Последние годы жизни герцога д’Омаля были омрачены неприятными семейными историями и инцидентами, в которых его племянники — если верить сплетням — выглядели в довольно неприглядном свете. Вне себя от гнева из-за этих слухов, он все дальше отстранялся от родных, их отношения становились все более холодными, и те масштабные семейные приемы, которые он любил собирать вокруг себя в прежние времена, больше не проводились. Он держался в узком кругу друзей и в обществе мадам де Кленшан, бывшей фрейлины герцогини д’Омаль, на которой он женился тайно и которую — и это весьма характерно для него — после своей смерти оставил в бедственном положении, выделив лишь скудную подачку из своих миллионов. Мадам де Кленшан неизменно оставалась любезной. Она появлялась на завтраках в Шантийи, и посетители заставали ее сидящей у камина в гостиной с гобеленами, где герцог обычно принимал гостей. Она никоим образом не выставляла себя напоказ и никогда не пыталась даже вести себя как хозяйка дома. Должно быть, она действительно любила герцога, иначе она никогда не смирилась бы с пренебрежением, которым он ее осыпал, и не приняла бы то фальшивое положение, в котором он ее оставил, а ее преданность ему не ослабевала вплоть до его кончины, после которой она удалилась в небольшой дом на краю Шантийийского леса, где в пору написания этих строк живет в строгом уединении и сравнительной бедности.
Мне доводилось встречать большинство знаменитостей современной Франции за обедами у герцога д’Омаля. Он отличался широтой взглядов на тех, кого приглашал, и требовал лишь одного: чтобы они были любезны и внимательно слушали его, не пытаясь перебивать. Среди его больших друзей был Жюль Леметр, академик — забавный, умный коротышка, начисто лишенный манер, который суетился так агрессивно, если бы это не выглядело столь комично. Он был полон остроумия, но порой отпускал бестактности, ценность которых, казалось, не доходила до его в остальном критического ума. Например, в один прекрасный день, пока герцог демонстрировал гостям прелестную коллекцию миниатюр с изображением королевской семьи Франции конца XVIII века, он прервал его вопросом: «А где, сударь, вы храните письма М. Кювилье-Флери?» Покойный герцог де Ла Тремуй стоял рядом со мной; мы переглянулись и улыбнулись. Очевидно, член Французской академии конца XIX века был неспособен испытывать ни малейшего интереса к чему-либо, кроме Кювилье-Флери — буржуазного наставника буржуазного ученика, каковым герцог д’Омаль проявил себя в глазах определенной части людей, которых он сделал своими друзьями.

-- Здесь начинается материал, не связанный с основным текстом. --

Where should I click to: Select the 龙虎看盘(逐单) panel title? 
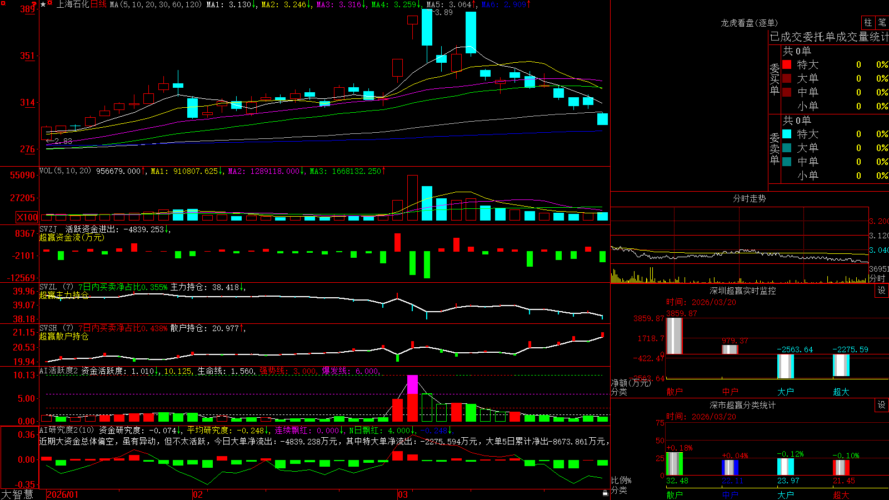click(749, 23)
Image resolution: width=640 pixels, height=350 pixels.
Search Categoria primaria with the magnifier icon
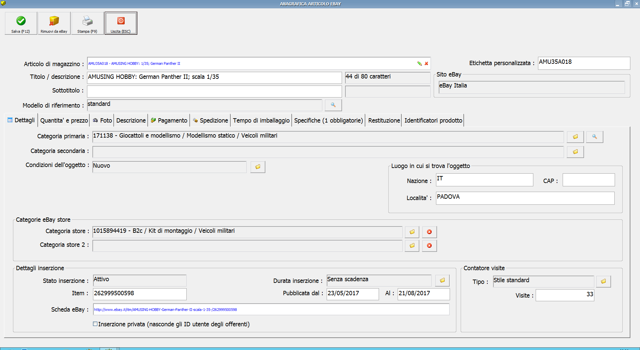(594, 137)
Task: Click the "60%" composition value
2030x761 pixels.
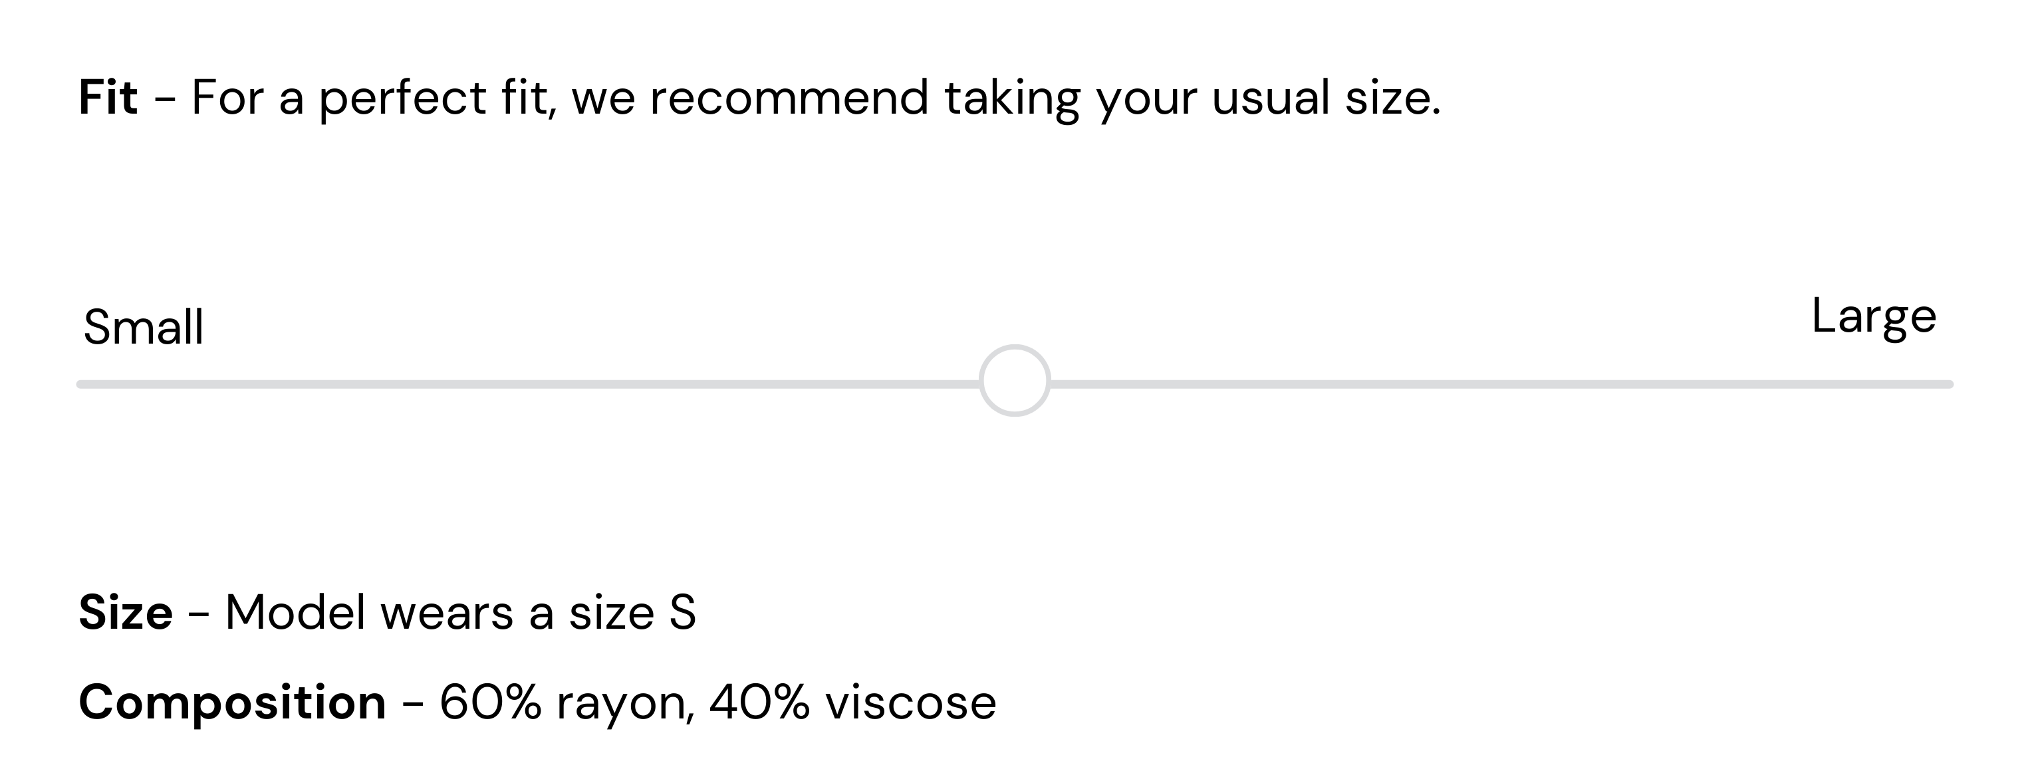Action: pyautogui.click(x=490, y=702)
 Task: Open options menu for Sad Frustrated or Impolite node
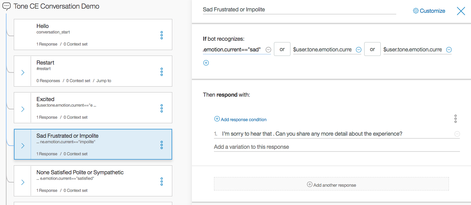162,145
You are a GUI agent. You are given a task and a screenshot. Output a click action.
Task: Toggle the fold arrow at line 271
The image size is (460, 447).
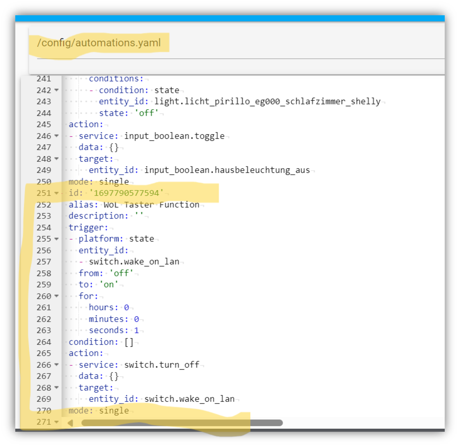pyautogui.click(x=57, y=422)
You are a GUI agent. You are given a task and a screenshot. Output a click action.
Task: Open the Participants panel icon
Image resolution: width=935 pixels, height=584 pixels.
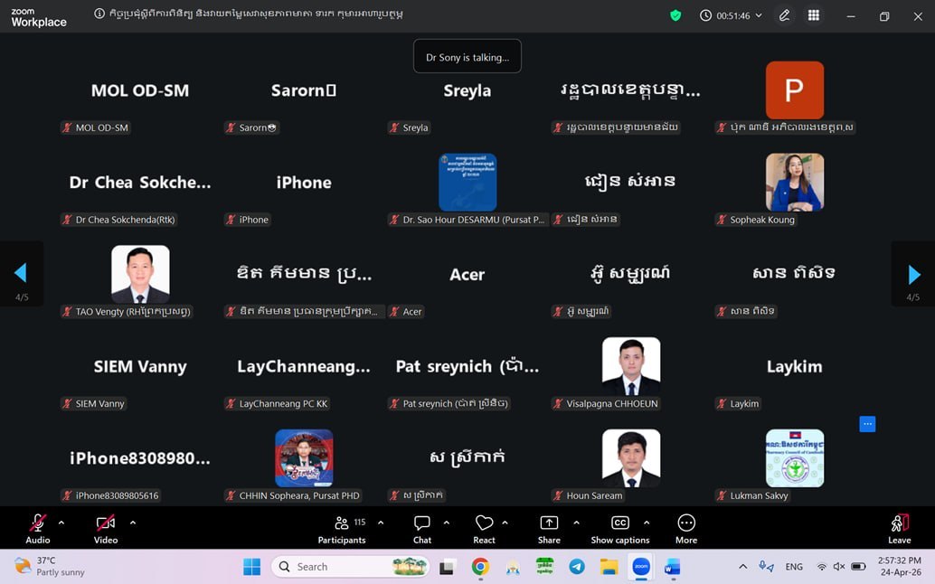(x=341, y=523)
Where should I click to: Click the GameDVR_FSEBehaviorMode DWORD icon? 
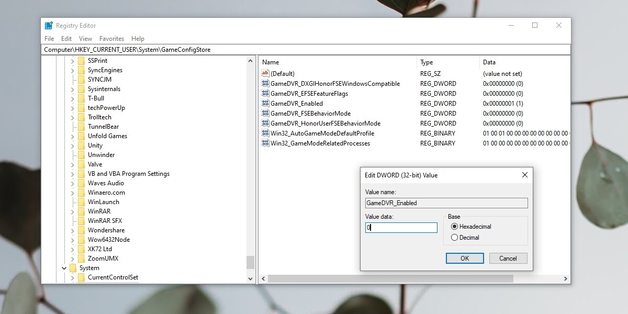tap(265, 114)
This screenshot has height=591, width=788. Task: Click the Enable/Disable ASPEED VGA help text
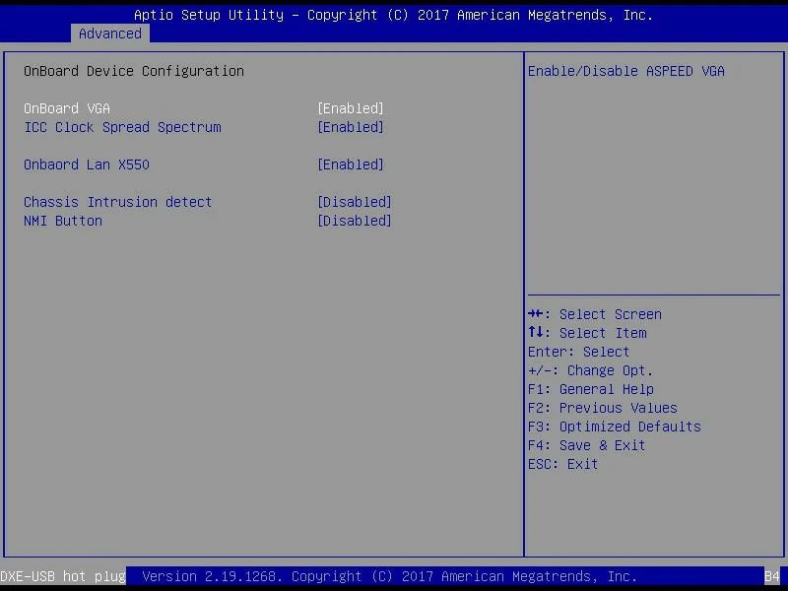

Живописец Бонна также являлся частым гостем в Шантийи, а его портрет герцога — одна из лучших картин, вышедших из-под его кисти. Принц изображен в генеральском мундире — возможно, том самом, что он носил в день, когда с жестокостью, которую предпочли бы в нем не видеть, он приговорил маршала Базена к позорной смерти.

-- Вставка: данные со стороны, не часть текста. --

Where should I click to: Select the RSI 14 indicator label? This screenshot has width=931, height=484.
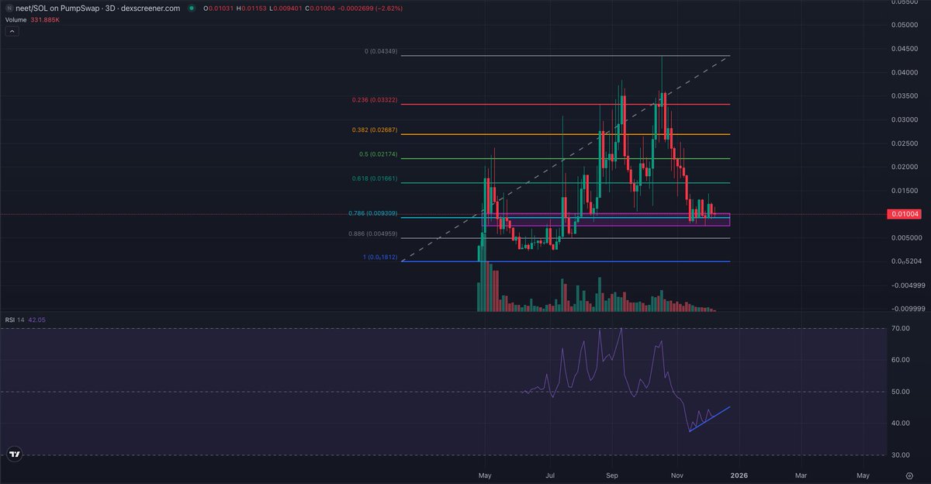16,320
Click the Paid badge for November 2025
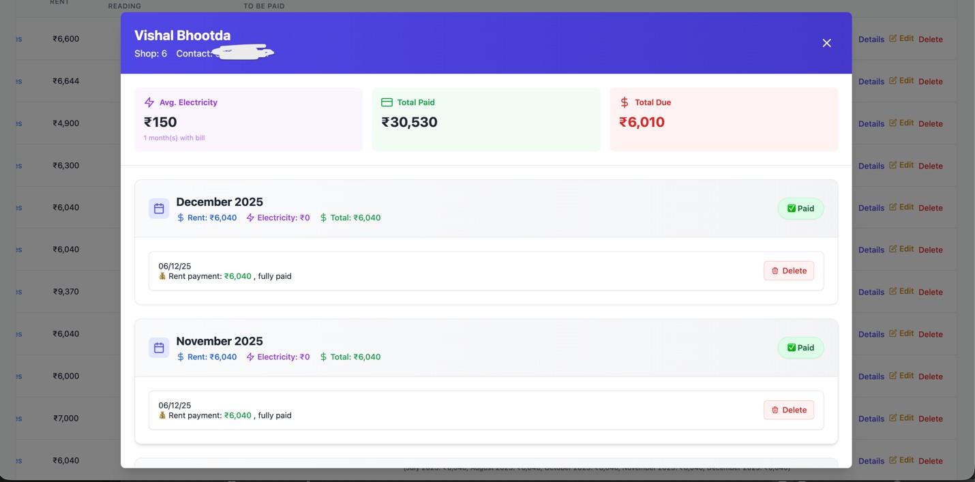 tap(800, 348)
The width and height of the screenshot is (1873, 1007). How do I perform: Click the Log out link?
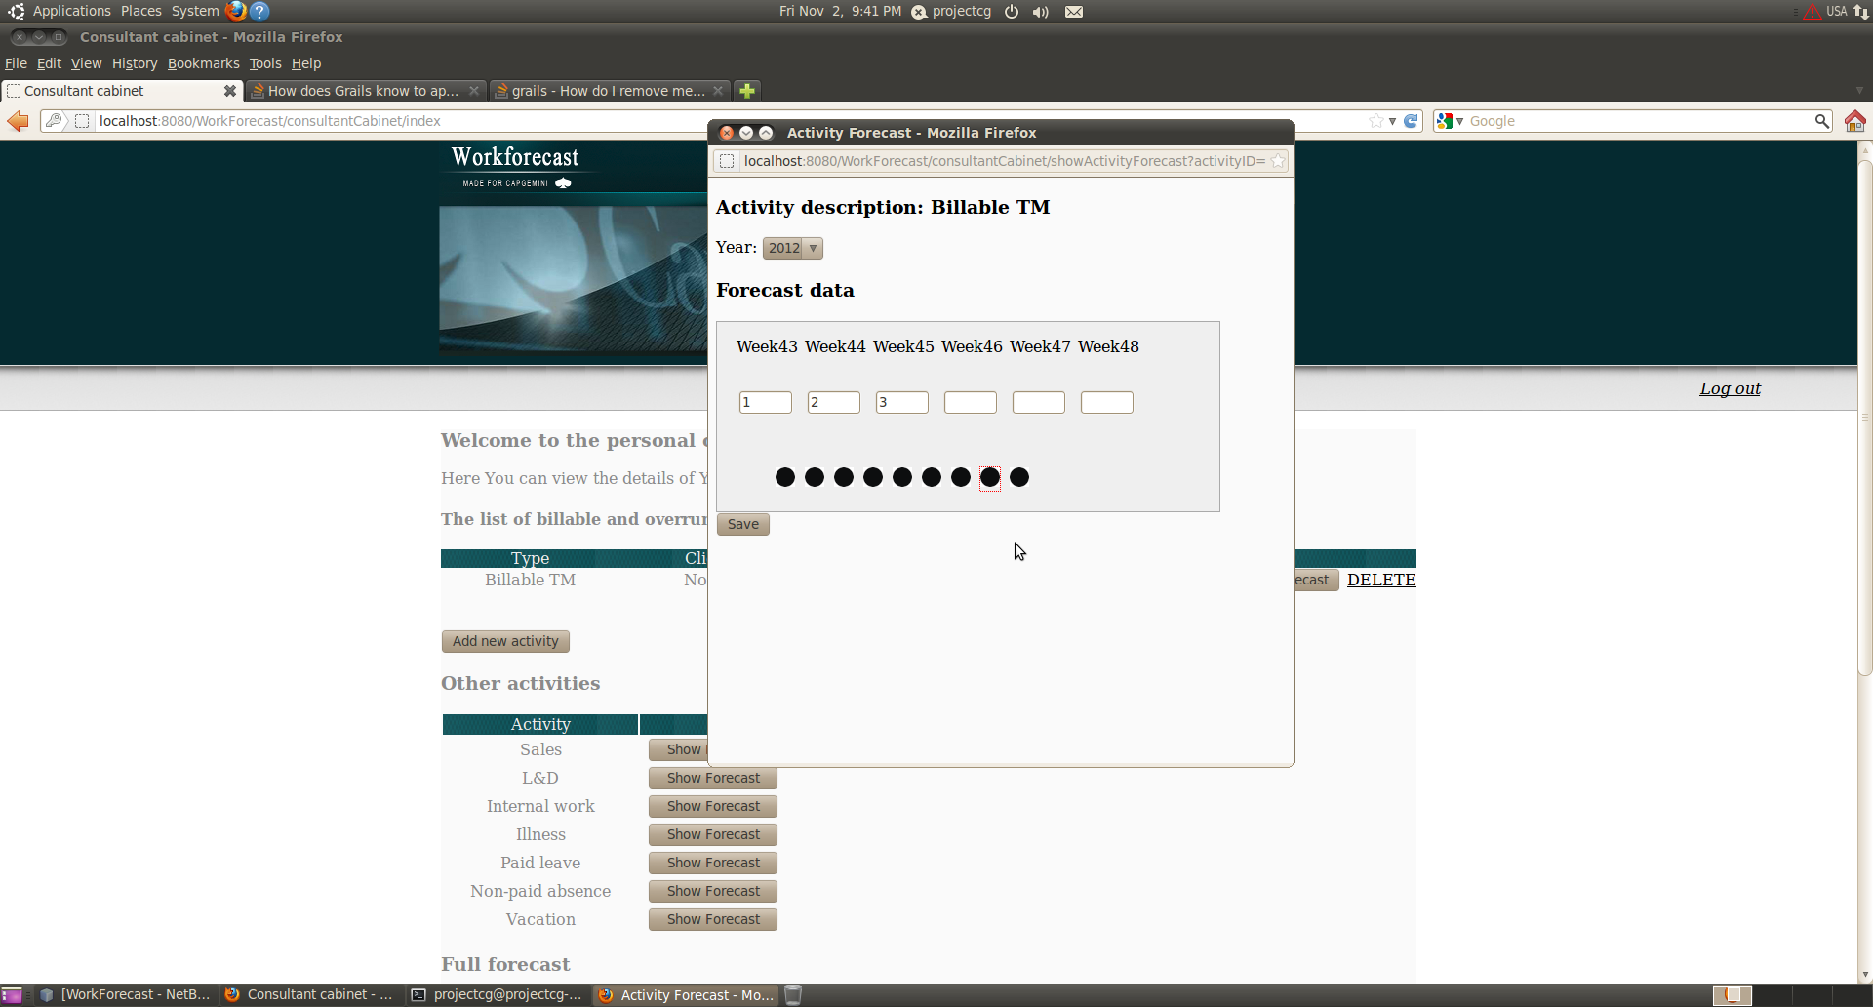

Рассказывают, будто герцог д’Омаль утверждал, что хотел бы умереть в Шантийи, и даже оставил распоряжения относительно того, как должны пройти его похороны. В них он выразил желание в течение дня или двух лежать на публичном прощании в часовне, рядом с сердцем принцев де Конде, погребенными там и почитаемыми Революцией 1789 года. Этому желанию не суждено было исполниться. Он испустил последний вздох на Сицилии, в своем замке близ Палермо, и его бренные останки были доставлены прямо в фамильный склеп в Дрё. Шантийи стоит опустелым и покинутым ныне, за исключением тех дней, когда его наводняют туристы, бродящие по комнатам, которые звенели женским тихим смехом и выслушали столько знаменательных и интересных разговоров. Никто, даже среди старых слуг, оставленных присматривать за местом, никогда не говорит о герцоге д’Омале, а упоминаются лишь прежние владыки замка, те прославленные и несчастные принцы де Конде, чьи души до сих пор наполняют старые стены, навек увековеченные их славой. В так называемой Глерее битв по-прежнему висит шпага героя Рокруа, потускневшая от времени, ноныне ни одна благоговейная рука ее не поднимает; лишь тяжелые пальцы сонной горничной смахивают с нее пыль время от времени. Картины, портреты, произведения искусства находятся на тех же местах, которые занимали, когда просвещенный хозяин расставил их с нежной заботой. В длинной столовой стол, за которым сиживало столько знаменитостей и высокородных особ, стоит на прежнем месте, окруженный стульями; в гостиной два кресла, которыми пользовались герцог и мадам де Кленшан, стоят там же; а в библиотеке оставлена открытой чернильница с лежащим рядом пером. Все кажется слегка потускневшим, слегка опустелым, слегка заброшенным, все имеет вид одного из тех древних храмов, откуда, по словам русского поэта, «бежали идолы».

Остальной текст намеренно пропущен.